The Willow Wren is a based on memories about Germany seen through the eyes of a young German boy, during the Second World War and for a few years after, in East Germany.
The story began in 1944, with a memory from ten-year-old Ludwig; he and his mother looked on at the partly bombed house that was once their home in Leipzig. They’d returned to the city for Ludwig’s birthday and hoped to meet with his father.
The story then went back, and built up through the early years of Ludwig’s life. We were introduced to a young bookish boy who preferred the peace and quiet of a forest with birds and trees. When war broke out, much of it was far away from Ludwig’s life and was meaningless to him, until the bombs began to fall. While his father stayed in the city the family were split up; Ludwig and his older brother Theodore were sent to a camp, where they were ‘encouraged’ to join the Hitler Youth. Those were terrifying years for two small boys who didn’t like war games and preferred books, made worse when teenager Theodore was sent to the Russian front.
After the war they both found their way back to live in Colditz with their mother and younger siblings. It was now part of the Russian ruled East Germany and Ludwig’s memories of those years were very enlightening.
This book was such a pleasure to read, the writing flowed smoothly and I was engrossed by Ludwig’s life and his perceptions of all that went on around him. I thought that seeing the war years through an adult’s memories of his childhood worked really well; children notice different things and their understanding of events can be different from an adults. I also liked how the author interspersed parts of the narrative with what Ludwig knew later, comparing it to a current event.
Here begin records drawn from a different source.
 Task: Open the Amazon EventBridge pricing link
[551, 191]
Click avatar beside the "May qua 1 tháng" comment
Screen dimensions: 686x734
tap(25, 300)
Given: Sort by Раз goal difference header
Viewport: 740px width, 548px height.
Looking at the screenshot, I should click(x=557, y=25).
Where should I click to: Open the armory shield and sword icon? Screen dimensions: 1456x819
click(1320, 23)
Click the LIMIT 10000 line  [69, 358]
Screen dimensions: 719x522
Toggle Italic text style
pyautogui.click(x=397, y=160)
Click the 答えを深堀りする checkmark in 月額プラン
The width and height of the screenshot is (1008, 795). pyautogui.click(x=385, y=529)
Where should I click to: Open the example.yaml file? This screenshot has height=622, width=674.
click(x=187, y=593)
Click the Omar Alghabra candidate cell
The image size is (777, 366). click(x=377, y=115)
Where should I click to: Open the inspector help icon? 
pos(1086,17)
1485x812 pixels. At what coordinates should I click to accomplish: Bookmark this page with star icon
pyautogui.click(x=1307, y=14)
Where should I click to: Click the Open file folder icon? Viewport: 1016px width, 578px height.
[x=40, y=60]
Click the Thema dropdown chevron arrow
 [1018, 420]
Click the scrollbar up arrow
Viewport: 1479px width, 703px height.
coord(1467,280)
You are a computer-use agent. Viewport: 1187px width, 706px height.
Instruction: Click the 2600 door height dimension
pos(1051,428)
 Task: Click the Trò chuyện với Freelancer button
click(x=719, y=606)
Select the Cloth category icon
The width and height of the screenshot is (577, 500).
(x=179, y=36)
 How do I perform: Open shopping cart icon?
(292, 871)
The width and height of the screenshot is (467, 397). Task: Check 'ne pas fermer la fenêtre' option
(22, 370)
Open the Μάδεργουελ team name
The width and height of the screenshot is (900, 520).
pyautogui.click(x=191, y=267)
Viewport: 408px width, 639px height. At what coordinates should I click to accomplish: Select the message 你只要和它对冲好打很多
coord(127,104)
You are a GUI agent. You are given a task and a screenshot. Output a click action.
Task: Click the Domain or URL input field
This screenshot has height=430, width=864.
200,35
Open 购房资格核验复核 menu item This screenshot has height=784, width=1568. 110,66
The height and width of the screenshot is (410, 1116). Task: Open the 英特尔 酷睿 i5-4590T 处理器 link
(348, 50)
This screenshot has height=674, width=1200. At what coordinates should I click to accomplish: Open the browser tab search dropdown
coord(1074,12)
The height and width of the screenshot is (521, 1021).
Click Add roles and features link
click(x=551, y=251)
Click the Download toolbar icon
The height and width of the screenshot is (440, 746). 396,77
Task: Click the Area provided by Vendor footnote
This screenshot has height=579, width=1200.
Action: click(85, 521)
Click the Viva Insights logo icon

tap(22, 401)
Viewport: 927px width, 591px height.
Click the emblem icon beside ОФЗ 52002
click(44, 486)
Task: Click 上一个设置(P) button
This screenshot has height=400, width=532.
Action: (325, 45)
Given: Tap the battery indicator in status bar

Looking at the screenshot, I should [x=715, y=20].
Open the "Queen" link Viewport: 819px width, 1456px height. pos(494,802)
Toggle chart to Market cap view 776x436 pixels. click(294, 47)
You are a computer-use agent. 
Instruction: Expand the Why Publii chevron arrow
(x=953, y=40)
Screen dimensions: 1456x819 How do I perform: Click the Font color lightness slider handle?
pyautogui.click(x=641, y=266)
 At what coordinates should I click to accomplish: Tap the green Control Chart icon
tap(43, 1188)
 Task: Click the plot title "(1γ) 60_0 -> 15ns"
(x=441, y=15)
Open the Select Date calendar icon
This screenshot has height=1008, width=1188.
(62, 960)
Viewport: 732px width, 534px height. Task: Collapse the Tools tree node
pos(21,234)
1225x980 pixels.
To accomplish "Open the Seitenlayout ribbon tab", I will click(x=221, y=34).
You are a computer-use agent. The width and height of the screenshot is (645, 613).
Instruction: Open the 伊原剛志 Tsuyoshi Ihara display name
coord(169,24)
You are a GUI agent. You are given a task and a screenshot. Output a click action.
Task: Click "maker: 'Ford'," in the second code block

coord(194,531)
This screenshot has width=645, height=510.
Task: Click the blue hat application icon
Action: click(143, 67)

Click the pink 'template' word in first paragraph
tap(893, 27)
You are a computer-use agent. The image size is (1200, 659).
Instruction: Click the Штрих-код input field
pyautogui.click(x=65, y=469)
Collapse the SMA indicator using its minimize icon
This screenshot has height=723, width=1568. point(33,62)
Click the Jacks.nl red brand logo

Although I can recommend the whole book, two parts stood out for me; I was quite shocked to read that near the end of the war desperate German leaders kept lowering the age limit of Hitler Youth needed in the fighting fronts and children were sent to face the enemy. The other part of the book which I found very interesting was life in East Germany, especially the first few years after the end of the war, when the adjustments to living under Soviet rule were difficult.
I loved the ending and the author’s notes at the end were very enlightening and worth reading to add perspective to the narrative; I found them quite emotional after the final chapter. Definitely a book to read for fans of historical fiction and the war years.
View all my reviews on Goodreads
The touching and nuanced portrait of the rise and fall of Nazi Germany through the eyes of a resourceful German boy.
Ludwig is an odd and introverted child, growing up in Hitler’s Germany. While Ludwig’s father, Wilhelm, is a senior Nazi and a true believer, Ludwig escapes the unfolding catastrophe by withdrawing into nature and books. Eventually, when the Allied bombing campaign intensifies, Ludwig is sent to a Hitler Youth camp, where his oddness makes him a target for bullying.
As the war turns against Germany, the Hitler Youth camp becomes ever more severe and militaristic, and the atmosphere spirals towards chaos. After the Nazis abandon the camp, Ludwig returns home, and his father is presumed dead. With Ludwig’s mother descending into depression, the 11-year-old bears increasing responsibility for the survival of the family as starvation sets in under Russian occupation. Soon, it will be impossible to leave the Russian zone, so Ludwig decides that he must rally his despondent mother and lead her and his three younger siblings in an escape attempt to the west.
Based on a true story, The Willow Wren is a unique, touching exploration of extremism, resilience, and the triumph of the small.